[Dataset entries]
════════════════════

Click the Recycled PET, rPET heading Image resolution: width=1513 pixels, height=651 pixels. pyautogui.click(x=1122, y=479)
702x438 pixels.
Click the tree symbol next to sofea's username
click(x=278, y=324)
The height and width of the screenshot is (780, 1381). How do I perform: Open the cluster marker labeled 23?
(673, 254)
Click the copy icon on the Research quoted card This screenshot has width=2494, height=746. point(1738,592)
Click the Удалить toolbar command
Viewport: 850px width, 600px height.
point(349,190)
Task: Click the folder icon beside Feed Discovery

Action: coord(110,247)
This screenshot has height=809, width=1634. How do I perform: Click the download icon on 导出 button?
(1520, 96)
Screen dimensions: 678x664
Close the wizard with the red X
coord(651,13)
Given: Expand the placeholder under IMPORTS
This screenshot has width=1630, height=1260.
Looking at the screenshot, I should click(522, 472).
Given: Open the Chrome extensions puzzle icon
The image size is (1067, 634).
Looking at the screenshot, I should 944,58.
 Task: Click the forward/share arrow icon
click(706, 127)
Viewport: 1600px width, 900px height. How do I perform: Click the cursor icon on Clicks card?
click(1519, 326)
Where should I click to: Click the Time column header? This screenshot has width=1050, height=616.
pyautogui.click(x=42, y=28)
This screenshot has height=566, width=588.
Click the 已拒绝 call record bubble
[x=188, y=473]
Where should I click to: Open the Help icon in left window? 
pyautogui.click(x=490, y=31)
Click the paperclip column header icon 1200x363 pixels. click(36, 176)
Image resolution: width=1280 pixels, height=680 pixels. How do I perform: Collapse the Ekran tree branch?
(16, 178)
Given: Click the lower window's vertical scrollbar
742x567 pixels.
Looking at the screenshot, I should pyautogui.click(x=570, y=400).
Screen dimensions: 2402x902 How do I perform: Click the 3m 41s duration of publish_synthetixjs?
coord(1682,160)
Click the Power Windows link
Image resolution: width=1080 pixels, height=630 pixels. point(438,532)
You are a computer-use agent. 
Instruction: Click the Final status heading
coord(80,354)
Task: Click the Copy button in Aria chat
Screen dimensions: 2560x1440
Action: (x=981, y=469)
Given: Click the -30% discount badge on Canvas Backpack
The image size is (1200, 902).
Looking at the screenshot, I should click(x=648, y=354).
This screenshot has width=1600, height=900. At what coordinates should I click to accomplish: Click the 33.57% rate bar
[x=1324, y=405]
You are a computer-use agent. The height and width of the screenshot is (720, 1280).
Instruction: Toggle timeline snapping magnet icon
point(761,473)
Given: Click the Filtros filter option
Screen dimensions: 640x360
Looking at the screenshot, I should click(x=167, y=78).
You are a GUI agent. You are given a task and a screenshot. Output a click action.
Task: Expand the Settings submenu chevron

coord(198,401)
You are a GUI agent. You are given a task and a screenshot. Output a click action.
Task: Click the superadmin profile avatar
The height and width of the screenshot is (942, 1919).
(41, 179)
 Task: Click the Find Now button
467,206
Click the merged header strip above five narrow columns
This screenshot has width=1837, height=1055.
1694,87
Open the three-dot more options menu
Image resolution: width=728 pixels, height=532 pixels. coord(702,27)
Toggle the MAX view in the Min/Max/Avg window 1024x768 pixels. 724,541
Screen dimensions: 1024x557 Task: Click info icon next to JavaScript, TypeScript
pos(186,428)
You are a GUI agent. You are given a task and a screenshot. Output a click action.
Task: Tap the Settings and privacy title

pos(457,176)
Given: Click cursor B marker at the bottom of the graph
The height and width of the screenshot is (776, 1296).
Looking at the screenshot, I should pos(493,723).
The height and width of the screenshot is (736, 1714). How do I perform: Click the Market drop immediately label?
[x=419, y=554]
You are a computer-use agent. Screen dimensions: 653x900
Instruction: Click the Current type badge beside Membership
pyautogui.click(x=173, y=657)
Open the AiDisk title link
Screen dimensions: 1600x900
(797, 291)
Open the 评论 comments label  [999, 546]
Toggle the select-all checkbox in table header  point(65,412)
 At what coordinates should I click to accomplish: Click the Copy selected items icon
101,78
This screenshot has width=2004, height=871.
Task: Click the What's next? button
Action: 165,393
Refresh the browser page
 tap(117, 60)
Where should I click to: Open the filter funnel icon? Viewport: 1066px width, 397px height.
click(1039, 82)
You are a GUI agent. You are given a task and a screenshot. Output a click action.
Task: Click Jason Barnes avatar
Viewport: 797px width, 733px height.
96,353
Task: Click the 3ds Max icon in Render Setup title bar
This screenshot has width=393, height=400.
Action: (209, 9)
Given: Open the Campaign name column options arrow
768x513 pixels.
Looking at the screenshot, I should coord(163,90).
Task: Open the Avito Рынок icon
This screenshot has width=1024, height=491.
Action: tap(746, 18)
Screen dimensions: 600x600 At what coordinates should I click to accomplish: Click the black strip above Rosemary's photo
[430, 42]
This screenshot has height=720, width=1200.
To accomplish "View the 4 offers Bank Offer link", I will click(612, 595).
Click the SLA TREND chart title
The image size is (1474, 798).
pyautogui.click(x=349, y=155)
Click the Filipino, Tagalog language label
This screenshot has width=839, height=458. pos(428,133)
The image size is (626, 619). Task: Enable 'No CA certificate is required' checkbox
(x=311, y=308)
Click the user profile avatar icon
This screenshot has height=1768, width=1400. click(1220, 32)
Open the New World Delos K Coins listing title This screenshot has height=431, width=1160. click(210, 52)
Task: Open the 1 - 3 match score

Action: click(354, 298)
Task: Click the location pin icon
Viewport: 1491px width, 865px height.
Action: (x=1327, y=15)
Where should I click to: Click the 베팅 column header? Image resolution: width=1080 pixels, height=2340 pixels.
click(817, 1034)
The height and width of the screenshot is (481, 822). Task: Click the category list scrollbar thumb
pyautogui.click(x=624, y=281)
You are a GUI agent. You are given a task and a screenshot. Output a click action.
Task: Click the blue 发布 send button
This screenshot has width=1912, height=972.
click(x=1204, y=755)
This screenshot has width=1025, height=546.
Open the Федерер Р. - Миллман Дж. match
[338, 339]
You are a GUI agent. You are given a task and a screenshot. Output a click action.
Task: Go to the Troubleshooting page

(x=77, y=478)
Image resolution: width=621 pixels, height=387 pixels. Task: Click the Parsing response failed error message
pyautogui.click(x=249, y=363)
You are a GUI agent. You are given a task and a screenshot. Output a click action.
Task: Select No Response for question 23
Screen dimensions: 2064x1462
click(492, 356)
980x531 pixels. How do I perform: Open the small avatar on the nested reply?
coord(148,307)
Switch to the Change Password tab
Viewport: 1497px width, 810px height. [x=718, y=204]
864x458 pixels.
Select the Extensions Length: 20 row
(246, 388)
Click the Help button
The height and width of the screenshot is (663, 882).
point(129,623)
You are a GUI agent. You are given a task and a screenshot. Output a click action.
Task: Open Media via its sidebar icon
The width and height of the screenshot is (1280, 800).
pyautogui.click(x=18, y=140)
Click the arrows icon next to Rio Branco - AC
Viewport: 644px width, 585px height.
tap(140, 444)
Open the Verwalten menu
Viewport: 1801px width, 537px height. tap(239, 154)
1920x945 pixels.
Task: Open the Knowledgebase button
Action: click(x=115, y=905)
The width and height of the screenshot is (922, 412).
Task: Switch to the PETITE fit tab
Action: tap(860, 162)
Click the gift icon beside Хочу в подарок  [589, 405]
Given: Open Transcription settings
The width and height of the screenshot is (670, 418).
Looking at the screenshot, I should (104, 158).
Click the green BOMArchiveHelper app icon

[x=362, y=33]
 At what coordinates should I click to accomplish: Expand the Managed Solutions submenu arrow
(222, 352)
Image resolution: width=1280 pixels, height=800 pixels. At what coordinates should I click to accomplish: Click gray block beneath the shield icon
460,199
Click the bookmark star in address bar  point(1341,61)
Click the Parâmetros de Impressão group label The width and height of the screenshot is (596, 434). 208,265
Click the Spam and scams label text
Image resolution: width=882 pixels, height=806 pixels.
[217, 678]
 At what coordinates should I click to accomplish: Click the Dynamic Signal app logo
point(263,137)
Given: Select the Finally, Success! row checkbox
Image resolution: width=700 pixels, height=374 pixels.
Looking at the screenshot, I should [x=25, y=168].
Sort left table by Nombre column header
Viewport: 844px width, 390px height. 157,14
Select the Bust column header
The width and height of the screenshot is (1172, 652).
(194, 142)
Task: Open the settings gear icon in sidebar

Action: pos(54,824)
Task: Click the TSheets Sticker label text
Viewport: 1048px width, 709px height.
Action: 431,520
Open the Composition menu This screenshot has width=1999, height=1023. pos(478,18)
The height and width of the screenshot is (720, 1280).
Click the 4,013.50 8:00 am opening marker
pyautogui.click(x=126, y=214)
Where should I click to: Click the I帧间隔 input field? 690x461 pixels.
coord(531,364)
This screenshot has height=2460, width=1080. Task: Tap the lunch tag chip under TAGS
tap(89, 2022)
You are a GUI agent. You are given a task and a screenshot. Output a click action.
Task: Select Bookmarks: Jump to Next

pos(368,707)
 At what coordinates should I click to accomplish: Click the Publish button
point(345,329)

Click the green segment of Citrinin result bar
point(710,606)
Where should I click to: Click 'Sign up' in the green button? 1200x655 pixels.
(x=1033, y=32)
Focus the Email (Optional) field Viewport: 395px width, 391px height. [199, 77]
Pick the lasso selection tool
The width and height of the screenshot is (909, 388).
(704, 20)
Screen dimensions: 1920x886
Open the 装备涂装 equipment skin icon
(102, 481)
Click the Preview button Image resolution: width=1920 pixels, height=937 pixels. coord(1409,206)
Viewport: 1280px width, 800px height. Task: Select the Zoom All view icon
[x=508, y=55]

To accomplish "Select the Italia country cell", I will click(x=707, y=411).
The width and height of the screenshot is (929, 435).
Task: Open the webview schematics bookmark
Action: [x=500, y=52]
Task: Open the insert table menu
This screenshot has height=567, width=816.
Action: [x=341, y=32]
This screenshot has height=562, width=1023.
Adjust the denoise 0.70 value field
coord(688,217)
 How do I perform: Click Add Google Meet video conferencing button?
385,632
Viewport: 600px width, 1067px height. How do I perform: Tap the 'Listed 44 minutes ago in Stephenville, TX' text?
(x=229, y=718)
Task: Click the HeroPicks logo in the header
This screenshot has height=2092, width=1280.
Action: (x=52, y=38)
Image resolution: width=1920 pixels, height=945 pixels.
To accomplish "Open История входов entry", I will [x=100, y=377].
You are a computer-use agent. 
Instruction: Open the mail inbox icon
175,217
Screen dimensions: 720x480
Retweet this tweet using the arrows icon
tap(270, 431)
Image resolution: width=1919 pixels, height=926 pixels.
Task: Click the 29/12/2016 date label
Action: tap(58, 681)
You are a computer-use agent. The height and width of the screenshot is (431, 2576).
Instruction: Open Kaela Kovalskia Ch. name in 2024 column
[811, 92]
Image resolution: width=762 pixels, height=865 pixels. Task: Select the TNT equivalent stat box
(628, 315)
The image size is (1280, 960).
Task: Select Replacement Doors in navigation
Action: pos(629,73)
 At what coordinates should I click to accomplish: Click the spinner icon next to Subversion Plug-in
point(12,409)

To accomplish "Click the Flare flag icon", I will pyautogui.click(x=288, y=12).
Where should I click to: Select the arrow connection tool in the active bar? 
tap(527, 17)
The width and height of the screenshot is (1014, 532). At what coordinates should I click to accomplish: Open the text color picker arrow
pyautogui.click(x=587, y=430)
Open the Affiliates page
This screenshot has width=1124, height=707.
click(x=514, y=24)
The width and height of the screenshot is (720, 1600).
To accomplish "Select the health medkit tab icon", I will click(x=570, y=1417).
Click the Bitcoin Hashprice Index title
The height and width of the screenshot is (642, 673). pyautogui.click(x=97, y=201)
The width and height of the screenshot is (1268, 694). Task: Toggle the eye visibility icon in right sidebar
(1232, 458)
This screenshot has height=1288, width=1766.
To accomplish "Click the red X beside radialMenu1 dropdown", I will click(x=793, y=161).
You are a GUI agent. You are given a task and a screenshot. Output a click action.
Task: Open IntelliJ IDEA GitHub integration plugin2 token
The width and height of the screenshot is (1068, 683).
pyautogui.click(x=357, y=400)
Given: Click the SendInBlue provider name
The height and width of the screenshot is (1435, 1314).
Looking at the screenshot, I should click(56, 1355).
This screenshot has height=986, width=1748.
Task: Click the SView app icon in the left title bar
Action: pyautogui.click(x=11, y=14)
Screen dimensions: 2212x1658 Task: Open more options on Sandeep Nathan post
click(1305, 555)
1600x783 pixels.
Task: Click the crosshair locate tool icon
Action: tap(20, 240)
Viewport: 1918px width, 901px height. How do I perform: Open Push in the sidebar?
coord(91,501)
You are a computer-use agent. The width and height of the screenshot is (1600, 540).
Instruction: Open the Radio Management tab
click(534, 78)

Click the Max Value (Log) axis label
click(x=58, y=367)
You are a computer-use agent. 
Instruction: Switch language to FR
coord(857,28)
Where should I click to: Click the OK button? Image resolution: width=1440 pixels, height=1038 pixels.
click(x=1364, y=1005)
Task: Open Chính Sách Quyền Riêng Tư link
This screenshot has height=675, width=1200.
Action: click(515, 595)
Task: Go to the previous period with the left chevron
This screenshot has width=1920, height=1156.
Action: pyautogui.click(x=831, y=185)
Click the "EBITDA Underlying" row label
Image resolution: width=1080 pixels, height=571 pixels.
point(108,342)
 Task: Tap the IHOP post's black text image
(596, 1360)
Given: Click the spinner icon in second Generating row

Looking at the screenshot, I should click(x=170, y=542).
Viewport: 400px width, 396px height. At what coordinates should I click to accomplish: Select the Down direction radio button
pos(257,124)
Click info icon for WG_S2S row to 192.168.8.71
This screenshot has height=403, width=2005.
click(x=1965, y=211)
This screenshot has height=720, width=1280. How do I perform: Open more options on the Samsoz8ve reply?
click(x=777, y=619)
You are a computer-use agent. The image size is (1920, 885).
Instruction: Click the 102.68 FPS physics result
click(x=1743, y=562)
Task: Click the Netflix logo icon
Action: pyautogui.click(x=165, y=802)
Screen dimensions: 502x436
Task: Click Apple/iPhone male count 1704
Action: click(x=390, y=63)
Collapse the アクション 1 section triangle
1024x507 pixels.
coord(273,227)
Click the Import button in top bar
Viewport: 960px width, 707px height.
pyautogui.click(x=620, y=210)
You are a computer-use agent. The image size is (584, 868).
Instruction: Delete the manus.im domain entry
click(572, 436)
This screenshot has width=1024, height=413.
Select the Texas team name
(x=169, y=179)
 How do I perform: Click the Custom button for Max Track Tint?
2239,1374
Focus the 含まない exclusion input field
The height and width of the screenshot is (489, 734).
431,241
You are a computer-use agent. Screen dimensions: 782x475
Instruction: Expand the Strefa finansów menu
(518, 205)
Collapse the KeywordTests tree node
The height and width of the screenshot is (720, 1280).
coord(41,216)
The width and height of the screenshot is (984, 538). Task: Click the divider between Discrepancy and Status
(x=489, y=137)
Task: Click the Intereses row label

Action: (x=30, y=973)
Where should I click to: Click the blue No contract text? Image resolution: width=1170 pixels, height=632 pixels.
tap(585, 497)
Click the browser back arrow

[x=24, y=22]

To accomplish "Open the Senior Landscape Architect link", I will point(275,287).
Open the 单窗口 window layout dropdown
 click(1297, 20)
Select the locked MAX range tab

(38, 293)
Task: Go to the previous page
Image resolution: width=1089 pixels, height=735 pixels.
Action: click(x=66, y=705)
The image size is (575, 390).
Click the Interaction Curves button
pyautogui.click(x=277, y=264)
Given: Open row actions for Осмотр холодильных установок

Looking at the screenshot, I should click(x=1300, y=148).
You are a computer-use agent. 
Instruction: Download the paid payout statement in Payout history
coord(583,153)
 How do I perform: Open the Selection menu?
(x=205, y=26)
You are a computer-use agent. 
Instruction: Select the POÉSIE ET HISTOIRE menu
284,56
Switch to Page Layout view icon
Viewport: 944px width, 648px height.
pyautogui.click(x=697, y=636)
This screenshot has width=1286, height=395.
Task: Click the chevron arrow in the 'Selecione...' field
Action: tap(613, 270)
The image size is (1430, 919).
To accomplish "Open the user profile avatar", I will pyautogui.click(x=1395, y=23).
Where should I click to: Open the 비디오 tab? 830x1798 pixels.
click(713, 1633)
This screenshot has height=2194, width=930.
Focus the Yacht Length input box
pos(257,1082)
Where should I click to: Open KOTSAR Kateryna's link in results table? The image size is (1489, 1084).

════════════════════

Above are the records; print exactly the lines from the line with "Given: Select the" to the line with "Task: Click the TSheets Sticker label text", including both, and nothing else.

Given: Select the Finally, Success! row checkbox
Image resolution: width=700 pixels, height=374 pixels.
Looking at the screenshot, I should [x=25, y=168].
Sort left table by Nombre column header
Viewport: 844px width, 390px height. 157,14
Select the Bust column header
The width and height of the screenshot is (1172, 652).
(194, 142)
Task: Open the settings gear icon in sidebar

Action: pos(54,824)
Task: Click the TSheets Sticker label text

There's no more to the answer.